Are calcium activated Cl currents required for olfaction?
One paper says they are dispensable, another argues that ANO2 knockout mice require longer times to identify new odorants.
Four hypothesis from Buck and Axel
- Odorant receptors are in the g-protein coupled family
- Receptor family could be large and diverse (multigene) or restricted
- Receptors are only expressed in the main olfactory epithelium
- They designed primers for conserved regions of the 700 base pair region of the putative receptor, using PCR they found that all fragments added up to >2500 base pairs
what defines each ORN?
single type of receptor it expresses
Olfactory receptor neurons characteristics
Unmyelinated, slow conducting, can distinguish more that 5000 odors
Where are receptor potentials generate in ORNs?
In the cilia, odor stimulation to cell body does not produce much of a response. Helps measure stimuli in a systematic way.
Distribution of ORNs in nose
Specific distributions across nasal concha (turbinates) to allow for maximum encoding of stimuli
Combinatorial coding of olfaction and why its needed
We don’t have one receptor per odor, so activation of different combinations of ORNs give rise to the thousands of different scents we can recognize.
A single odorant can _______
activate multiple types of ORNs
Defining characteristic of ORN axons
Unmyelinated, go up through the cribriform plate
Glomeruli
Sites in the brain’s olfactory bulb where signals from the smell receptors converge.
Glomeruli projections
Project to a single primary dendrite of mitral cells and tufted cells that send their axons to the olfactory cortex
What did imaging of rodent olfactory bulbs show?
Increased blood flow in glomeruli associated with the odor presented
Where does the single primary dendrite of mitral and tufted cells synapse?
Synapses into a single glomerulus to receive inputs from ORNs, also makes reciprocal synapses with dendrites of periglomerular cells.
What do secondary dendrites of mitral and tufted cells do?

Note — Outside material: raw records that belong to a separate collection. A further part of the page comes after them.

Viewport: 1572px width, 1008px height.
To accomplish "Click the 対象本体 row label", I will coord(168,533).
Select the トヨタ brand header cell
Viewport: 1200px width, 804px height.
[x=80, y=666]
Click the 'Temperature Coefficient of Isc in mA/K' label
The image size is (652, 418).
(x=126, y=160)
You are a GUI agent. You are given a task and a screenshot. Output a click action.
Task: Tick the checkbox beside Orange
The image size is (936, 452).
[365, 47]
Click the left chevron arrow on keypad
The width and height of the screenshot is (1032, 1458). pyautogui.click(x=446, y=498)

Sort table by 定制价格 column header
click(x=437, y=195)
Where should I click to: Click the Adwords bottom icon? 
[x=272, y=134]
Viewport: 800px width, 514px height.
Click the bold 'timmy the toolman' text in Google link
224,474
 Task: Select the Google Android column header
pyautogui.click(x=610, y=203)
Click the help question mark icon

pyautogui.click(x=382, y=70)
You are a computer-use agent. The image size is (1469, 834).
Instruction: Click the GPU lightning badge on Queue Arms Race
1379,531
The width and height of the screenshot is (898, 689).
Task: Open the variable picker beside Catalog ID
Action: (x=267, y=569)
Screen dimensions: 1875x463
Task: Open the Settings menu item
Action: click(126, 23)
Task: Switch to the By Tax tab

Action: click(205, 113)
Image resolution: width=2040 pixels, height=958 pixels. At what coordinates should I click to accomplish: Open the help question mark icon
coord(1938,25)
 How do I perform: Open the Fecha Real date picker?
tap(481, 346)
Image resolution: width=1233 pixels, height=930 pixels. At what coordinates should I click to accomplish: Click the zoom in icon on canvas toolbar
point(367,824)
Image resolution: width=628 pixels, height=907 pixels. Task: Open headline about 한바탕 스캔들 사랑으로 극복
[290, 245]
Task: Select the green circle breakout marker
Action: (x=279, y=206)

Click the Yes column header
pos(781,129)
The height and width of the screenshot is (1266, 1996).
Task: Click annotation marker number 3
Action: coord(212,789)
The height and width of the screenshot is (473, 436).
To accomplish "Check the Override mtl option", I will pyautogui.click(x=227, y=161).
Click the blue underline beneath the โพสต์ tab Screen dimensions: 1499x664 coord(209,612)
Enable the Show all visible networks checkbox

Elongation in the external plexiform layer with reciprocal synapses with granule cell dendrites
What do granule cells do in olfaction?
axonless inhibitory interneurons that constitute the majority of neurons in the vertebrate olfactory bulb. They provide the main source of interaction between the principal excitatory neurons of the bulb, the mitral and tufted cells
What is different about the olfactory pathway into the brain?
Information not processed by thalamus first
Sniff cycle
Proved wrong that olfaction existed on a slow time scale, sniff cycle gives rise to an internal timing mechanism for odor representation. When mouse mitral cell activity was temporally warped to account for inhalation/exhalation, showed higher firing rates in line with sniff cycle.
Channelrhodopsin in ORNs
Helps us understand when an animal is detecting an odor. Light sensitive CH2 was used to activate specific ORN’s in a specific manor for a go/no-go task.
Phase discrimination in CH2 ORNs
Used go/no-go task to see how well mice did when odors were presented close in time to one another. Higher latency in no-go signal gives better results.
Vomeronasal organ
a portion of the mammalian olfactory system that is sensitive to pheromones
Chemotopy
orderly mapping between odorant structure and spatial location of activated glomeruli
Synthetic optogenetics odor paper
Used optogenetics and fake odors to train mice into recognizing information from a single glomeruli in patterns, then modified the pattern. Use go/no-go task with activation of mitral cells.